THE TASK> The answer should consist of every record, reproduced exactly.

MATERIAL FOR THIS TASK>
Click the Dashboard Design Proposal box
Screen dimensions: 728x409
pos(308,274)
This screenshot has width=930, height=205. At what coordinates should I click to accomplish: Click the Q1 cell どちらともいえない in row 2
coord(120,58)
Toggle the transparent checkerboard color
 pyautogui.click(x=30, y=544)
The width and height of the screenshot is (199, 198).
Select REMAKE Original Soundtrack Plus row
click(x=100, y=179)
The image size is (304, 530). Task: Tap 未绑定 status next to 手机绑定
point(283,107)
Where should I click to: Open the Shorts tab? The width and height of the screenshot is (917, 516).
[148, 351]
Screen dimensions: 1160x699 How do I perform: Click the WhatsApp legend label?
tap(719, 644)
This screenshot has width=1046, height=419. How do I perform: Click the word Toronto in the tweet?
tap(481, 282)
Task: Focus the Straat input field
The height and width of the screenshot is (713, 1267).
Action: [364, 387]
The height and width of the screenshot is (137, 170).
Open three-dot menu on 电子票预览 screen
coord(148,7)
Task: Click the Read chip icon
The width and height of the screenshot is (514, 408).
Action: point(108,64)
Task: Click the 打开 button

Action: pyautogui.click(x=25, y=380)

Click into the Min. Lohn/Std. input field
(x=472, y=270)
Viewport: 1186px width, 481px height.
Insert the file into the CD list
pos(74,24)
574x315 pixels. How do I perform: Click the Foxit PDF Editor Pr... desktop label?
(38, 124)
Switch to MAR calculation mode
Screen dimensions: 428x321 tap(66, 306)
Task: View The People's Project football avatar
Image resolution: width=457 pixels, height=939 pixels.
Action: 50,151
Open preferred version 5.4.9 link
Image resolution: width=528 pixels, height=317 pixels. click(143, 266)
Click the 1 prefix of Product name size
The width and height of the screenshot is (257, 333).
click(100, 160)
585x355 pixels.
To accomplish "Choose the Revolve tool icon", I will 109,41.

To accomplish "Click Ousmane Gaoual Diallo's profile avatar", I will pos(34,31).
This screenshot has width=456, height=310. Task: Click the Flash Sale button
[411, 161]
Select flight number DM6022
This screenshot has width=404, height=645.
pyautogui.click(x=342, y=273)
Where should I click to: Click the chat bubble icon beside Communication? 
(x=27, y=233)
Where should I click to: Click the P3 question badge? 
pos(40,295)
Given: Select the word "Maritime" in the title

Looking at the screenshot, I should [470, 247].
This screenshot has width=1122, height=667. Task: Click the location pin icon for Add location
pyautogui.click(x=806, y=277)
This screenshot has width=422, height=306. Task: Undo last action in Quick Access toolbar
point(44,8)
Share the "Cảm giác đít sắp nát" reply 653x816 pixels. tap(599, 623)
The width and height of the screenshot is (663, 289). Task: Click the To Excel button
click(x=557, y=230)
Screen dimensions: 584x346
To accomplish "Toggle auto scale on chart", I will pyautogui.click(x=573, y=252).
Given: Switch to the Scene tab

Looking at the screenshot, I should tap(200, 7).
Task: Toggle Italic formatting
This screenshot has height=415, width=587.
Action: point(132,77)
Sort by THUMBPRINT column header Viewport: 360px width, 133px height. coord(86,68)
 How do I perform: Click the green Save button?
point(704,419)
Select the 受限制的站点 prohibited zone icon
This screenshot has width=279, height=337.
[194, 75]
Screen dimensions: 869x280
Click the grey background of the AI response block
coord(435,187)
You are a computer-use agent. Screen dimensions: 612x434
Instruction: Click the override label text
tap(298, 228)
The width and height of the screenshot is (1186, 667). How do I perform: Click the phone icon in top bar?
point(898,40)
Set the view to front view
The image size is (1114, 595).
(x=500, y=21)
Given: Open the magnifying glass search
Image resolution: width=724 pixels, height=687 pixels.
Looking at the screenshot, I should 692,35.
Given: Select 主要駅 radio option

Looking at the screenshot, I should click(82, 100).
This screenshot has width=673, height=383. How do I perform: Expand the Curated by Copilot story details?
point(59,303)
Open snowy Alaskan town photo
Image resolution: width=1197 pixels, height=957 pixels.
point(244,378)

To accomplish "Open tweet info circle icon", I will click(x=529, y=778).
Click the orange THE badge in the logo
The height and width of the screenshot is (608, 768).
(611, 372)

SOLUTION TO THIS TASK>
Click the Dashboard Design Proposal box
Screen dimensions: 728x409
pos(308,274)
This screenshot has width=930, height=205. At what coordinates should I click to accomplish: Click the Q1 cell どちらともいえない in row 2
coord(120,58)
Toggle the transparent checkerboard color
 pyautogui.click(x=30, y=544)
The width and height of the screenshot is (199, 198).
Select REMAKE Original Soundtrack Plus row
click(x=100, y=179)
The image size is (304, 530). Task: Tap 未绑定 status next to 手机绑定
point(283,107)
Where should I click to: Open the Shorts tab? The width and height of the screenshot is (917, 516).
[148, 351]
Screen dimensions: 1160x699 How do I perform: Click the WhatsApp legend label?
tap(719, 644)
This screenshot has width=1046, height=419. How do I perform: Click the word Toronto in the tweet?
tap(481, 282)
Task: Focus the Straat input field
The height and width of the screenshot is (713, 1267).
Action: [364, 387]
The height and width of the screenshot is (137, 170).
Open three-dot menu on 电子票预览 screen
coord(148,7)
Task: Click the Read chip icon
The width and height of the screenshot is (514, 408).
Action: point(108,64)
Task: Click the 打开 button

Action: pyautogui.click(x=25, y=380)

Click into the Min. Lohn/Std. input field
(x=472, y=270)
Viewport: 1186px width, 481px height.
Insert the file into the CD list
pos(74,24)
574x315 pixels. How do I perform: Click the Foxit PDF Editor Pr... desktop label?
(38, 124)
Switch to MAR calculation mode
Screen dimensions: 428x321 tap(66, 306)
Task: View The People's Project football avatar
Image resolution: width=457 pixels, height=939 pixels.
Action: 50,151
Open preferred version 5.4.9 link
Image resolution: width=528 pixels, height=317 pixels. click(143, 266)
Click the 1 prefix of Product name size
The width and height of the screenshot is (257, 333).
click(100, 160)
585x355 pixels.
To accomplish "Choose the Revolve tool icon", I will 109,41.

To accomplish "Click Ousmane Gaoual Diallo's profile avatar", I will pos(34,31).
This screenshot has width=456, height=310. Task: Click the Flash Sale button
[411, 161]
Select flight number DM6022
This screenshot has width=404, height=645.
pyautogui.click(x=342, y=273)
Where should I click to: Click the chat bubble icon beside Communication? 
(x=27, y=233)
Where should I click to: Click the P3 question badge? 
pos(40,295)
Given: Select the word "Maritime" in the title

Looking at the screenshot, I should [470, 247].
This screenshot has width=1122, height=667. Task: Click the location pin icon for Add location
pyautogui.click(x=806, y=277)
This screenshot has width=422, height=306. Task: Undo last action in Quick Access toolbar
point(44,8)
Share the "Cảm giác đít sắp nát" reply 653x816 pixels. tap(599, 623)
The width and height of the screenshot is (663, 289). Task: Click the To Excel button
click(x=557, y=230)
Screen dimensions: 584x346
To accomplish "Toggle auto scale on chart", I will pyautogui.click(x=573, y=252).
Given: Switch to the Scene tab

Looking at the screenshot, I should tap(200, 7).
Task: Toggle Italic formatting
This screenshot has height=415, width=587.
Action: point(132,77)
Sort by THUMBPRINT column header Viewport: 360px width, 133px height. coord(86,68)
 How do I perform: Click the green Save button?
point(704,419)
Select the 受限制的站点 prohibited zone icon
This screenshot has width=279, height=337.
[194, 75]
Screen dimensions: 869x280
Click the grey background of the AI response block
coord(435,187)
You are a computer-use agent. Screen dimensions: 612x434
Instruction: Click the override label text
tap(298, 228)
The width and height of the screenshot is (1186, 667). How do I perform: Click the phone icon in top bar?
point(898,40)
Set the view to front view
The image size is (1114, 595).
(x=500, y=21)
Given: Open the magnifying glass search
Image resolution: width=724 pixels, height=687 pixels.
Looking at the screenshot, I should 692,35.
Given: Select 主要駅 radio option

Looking at the screenshot, I should click(82, 100).
This screenshot has width=673, height=383. How do I perform: Expand the Curated by Copilot story details?
point(59,303)
Open snowy Alaskan town photo
Image resolution: width=1197 pixels, height=957 pixels.
point(244,378)

To accomplish "Open tweet info circle icon", I will click(x=529, y=778).
Click the orange THE badge in the logo
The height and width of the screenshot is (608, 768).
(611, 372)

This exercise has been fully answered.